BEGIN

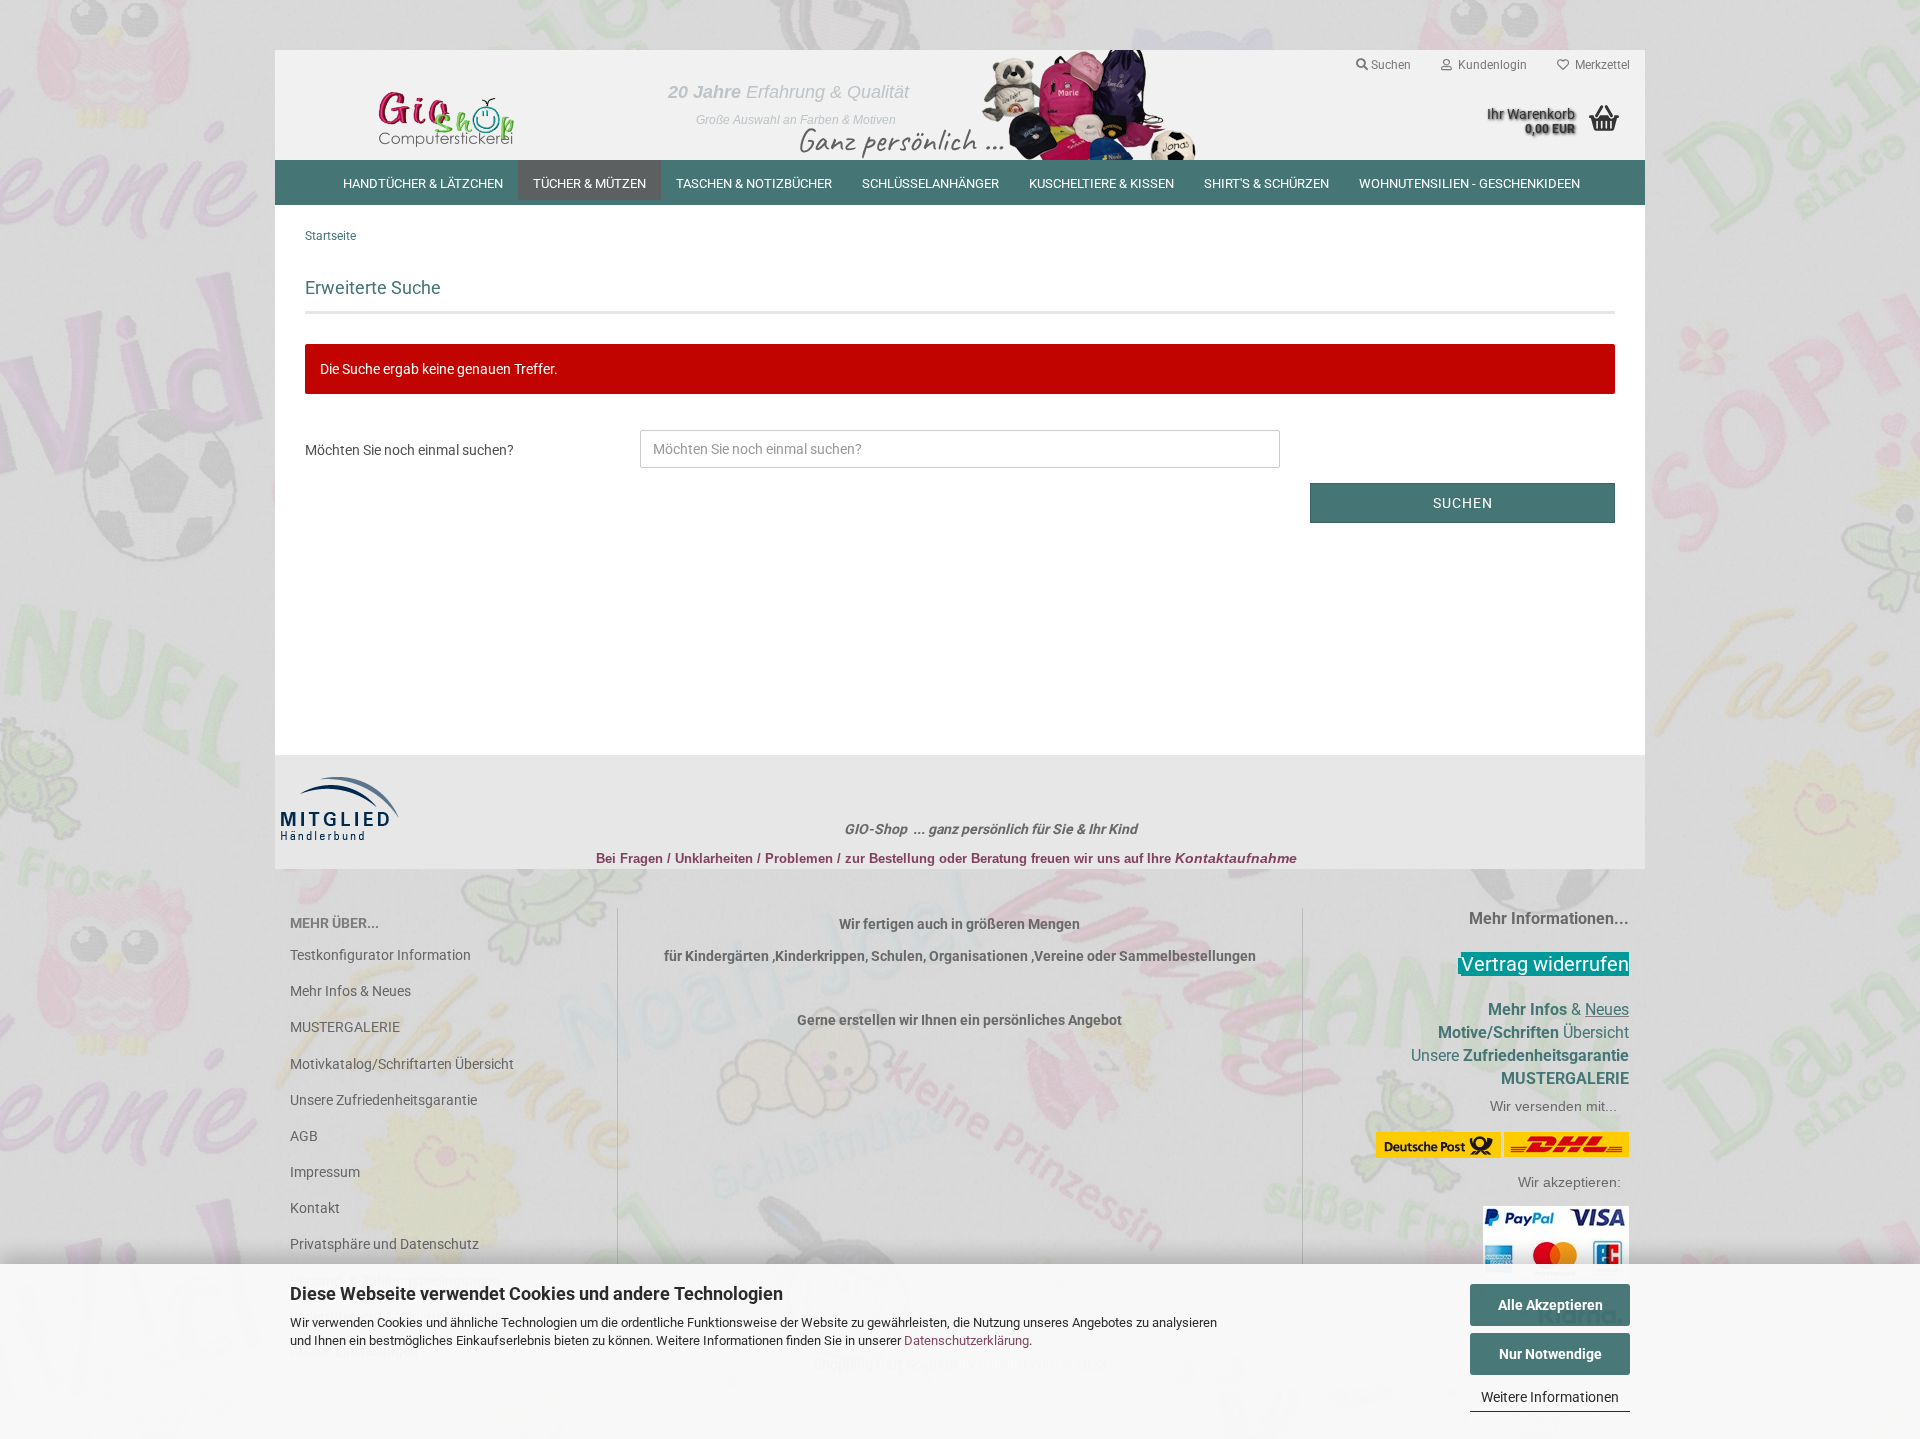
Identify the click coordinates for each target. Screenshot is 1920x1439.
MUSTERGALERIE (345, 1027)
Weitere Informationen (1550, 1397)
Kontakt (315, 1208)
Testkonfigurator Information (380, 955)
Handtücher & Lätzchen (423, 183)
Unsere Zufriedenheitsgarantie (383, 1100)
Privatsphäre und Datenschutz (384, 1244)
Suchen (1389, 65)
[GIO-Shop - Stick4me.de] (446, 120)
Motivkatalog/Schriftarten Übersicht (402, 1064)
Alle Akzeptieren (1550, 1305)
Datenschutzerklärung (966, 1340)
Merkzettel (1599, 65)
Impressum (325, 1172)
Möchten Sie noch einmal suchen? (409, 450)
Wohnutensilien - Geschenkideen (1469, 183)
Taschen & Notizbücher (754, 183)
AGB (304, 1136)
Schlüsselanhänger (930, 183)
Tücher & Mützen (589, 183)
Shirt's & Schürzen (1266, 183)
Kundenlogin (1489, 65)
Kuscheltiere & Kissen (1101, 183)
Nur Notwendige (1550, 1354)
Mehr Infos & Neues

END

How to complete this task » In the reply, give again exactly the lines from the beginning of the entries above through the line with "Suchen (1389, 65)"; pictures stay out.

Answer »
Identify the click coordinates for each target. Screenshot is 1920x1439.
MUSTERGALERIE (345, 1027)
Weitere Informationen (1550, 1397)
Kontakt (315, 1208)
Testkonfigurator Information (380, 955)
Handtücher & Lätzchen (423, 183)
Unsere Zufriedenheitsgarantie (383, 1100)
Privatsphäre und Datenschutz (384, 1244)
Suchen (1389, 65)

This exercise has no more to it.